Texto do Mês



Este trecho foi retirado do artigo “A Ética na Prática Médica” que está disponibilizado na íntegra no link ao lado. Ele resume bem a proposta do blog e pode ser um bom ponto de partida para as discussões.




A ética complementa, e algumas vezes dirige, a atividade médica. Faz parte do raciocínio e, numa era tecnicista como a atual, serve de freio, dando limites à aplicação da tecnologia, alerta para os valores humanos e conduzindo o bom relacionamento com o paciente, outros colegas e, mesmo, a sociedade.

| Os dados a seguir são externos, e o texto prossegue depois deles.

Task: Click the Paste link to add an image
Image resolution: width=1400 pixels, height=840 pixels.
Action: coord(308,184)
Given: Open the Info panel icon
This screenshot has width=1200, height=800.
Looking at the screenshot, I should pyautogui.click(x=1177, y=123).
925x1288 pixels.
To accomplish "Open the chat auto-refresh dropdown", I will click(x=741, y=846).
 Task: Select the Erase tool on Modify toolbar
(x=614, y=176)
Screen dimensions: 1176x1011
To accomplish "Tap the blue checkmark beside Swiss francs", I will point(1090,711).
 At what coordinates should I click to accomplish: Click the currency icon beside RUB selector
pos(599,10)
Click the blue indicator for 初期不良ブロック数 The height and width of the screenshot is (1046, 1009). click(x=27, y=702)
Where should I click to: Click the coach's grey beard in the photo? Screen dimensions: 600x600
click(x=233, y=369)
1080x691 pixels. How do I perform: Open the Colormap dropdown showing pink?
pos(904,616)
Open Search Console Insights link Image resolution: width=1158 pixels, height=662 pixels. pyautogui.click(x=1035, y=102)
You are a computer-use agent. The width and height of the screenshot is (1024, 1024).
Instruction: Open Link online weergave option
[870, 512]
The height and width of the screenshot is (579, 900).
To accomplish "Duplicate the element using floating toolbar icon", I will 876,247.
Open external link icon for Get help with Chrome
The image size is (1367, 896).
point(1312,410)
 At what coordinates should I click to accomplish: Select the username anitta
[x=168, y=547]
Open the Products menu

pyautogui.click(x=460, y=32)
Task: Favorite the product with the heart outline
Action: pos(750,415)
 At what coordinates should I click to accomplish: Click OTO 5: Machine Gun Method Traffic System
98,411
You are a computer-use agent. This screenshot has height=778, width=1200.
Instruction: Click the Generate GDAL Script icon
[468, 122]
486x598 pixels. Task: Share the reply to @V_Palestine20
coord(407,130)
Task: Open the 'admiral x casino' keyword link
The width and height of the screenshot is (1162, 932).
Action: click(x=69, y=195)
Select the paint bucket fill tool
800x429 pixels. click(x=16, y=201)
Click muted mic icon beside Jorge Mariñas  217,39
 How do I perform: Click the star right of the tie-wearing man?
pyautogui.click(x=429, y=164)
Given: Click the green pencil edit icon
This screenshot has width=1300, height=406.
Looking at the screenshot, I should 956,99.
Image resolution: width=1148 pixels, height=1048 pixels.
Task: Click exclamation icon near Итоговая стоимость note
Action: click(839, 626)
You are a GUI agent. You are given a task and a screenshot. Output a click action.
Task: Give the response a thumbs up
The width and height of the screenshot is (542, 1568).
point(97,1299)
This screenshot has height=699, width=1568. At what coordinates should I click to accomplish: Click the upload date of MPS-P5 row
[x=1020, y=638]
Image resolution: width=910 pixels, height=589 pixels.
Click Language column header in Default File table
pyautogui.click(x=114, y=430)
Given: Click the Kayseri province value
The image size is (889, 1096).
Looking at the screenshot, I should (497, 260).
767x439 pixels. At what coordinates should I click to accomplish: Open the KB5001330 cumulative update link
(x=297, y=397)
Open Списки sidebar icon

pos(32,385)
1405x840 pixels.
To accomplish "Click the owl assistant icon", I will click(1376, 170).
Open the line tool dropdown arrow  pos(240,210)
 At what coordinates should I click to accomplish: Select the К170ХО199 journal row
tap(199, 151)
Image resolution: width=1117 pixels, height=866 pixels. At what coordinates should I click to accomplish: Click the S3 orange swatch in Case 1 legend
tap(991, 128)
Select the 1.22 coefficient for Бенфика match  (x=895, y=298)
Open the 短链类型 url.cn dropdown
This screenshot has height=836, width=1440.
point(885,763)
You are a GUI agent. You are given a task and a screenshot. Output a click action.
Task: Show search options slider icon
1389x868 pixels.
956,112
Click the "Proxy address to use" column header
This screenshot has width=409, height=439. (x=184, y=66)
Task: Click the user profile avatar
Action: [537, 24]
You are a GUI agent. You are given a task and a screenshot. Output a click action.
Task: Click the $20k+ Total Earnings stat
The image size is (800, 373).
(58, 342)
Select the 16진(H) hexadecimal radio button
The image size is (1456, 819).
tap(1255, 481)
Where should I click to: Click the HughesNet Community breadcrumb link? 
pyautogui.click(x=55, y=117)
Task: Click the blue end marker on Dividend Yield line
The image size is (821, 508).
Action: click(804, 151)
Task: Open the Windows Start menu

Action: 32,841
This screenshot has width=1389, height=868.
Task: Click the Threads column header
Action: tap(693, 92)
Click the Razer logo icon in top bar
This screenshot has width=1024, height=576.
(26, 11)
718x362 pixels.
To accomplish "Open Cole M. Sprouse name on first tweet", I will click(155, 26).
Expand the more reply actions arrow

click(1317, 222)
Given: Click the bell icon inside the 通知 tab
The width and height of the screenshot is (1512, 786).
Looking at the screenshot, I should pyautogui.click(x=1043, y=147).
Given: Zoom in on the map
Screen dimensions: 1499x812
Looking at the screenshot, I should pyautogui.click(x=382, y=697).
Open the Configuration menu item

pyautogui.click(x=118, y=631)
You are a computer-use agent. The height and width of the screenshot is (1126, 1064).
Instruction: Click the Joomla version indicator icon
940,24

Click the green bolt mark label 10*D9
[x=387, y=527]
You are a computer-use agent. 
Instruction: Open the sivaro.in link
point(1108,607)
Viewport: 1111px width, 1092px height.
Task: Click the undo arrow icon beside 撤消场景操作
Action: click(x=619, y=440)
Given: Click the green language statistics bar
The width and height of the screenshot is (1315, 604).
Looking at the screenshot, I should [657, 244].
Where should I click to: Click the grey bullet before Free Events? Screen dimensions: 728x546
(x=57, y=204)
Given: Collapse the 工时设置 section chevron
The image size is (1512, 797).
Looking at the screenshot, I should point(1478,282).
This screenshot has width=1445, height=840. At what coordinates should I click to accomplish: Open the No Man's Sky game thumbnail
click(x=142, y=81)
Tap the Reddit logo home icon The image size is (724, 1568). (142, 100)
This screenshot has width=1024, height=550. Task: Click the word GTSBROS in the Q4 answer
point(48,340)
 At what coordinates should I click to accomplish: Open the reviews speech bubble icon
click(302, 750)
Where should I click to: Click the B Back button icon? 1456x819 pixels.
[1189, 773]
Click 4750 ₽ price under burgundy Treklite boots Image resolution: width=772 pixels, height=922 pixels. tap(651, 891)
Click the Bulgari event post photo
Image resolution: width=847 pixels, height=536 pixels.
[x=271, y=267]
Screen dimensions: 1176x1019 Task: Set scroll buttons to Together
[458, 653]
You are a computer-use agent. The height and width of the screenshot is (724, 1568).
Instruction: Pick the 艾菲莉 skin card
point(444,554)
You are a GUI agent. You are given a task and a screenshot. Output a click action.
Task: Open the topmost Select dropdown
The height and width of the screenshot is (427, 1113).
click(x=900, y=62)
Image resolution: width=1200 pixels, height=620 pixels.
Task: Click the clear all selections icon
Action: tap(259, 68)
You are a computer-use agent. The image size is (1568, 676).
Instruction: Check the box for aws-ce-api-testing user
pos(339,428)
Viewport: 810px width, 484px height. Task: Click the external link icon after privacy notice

A intervenção de códigos e leis atua como balizas em pontos que o senso comum não oferece resposta clara. Os códigos têm maior sensibilidade, por serem mais específicos, podendo flagrar deslizes morais de menor prejuízo social. O maior acesso das pessoas às informações pode tornar alguns pontos dos códigos metamorfoseados em lei. O sentido da lei para o código é praticamente fechado. Os códigos médicos surgiram para disciplinar ou punir o que o conjunto da categoria considerava errôneo e que não chegava ao alcance da Justiça. A existência de classes sociais, que terminam por se disporem em grupos - os que possuem os meios de produção e os que detêm a força de trabalho -, faz com que, após milênios, ainda permaneça a situação descrita por Platão:

"(...) Podem ser sempre observadas duas classes de pacientes, escravos e homens livres; e os doutores dos escravos circulam e curam os escravos ou os esperam nos dispensários. Praticantes desta espécie nunca falam individualmente (...), prescrevem o que a mera experiência pessoal sugere (...) e quando dão ordens são iguais a um tirano (...) porém o outro médico acompanha e pratica nos homens livres, leva às suas perguntas aos antecedentes e vai até à natureza da perturbação; entra em conversa com os pacientes e seus amigos e presta informações sobre o doente, o instrui o tanto quanto é capaz e não prescreverá até que não o tenha convencido; por último (...) o põe no caminho da saúde e tenta efetuar a cura (...)".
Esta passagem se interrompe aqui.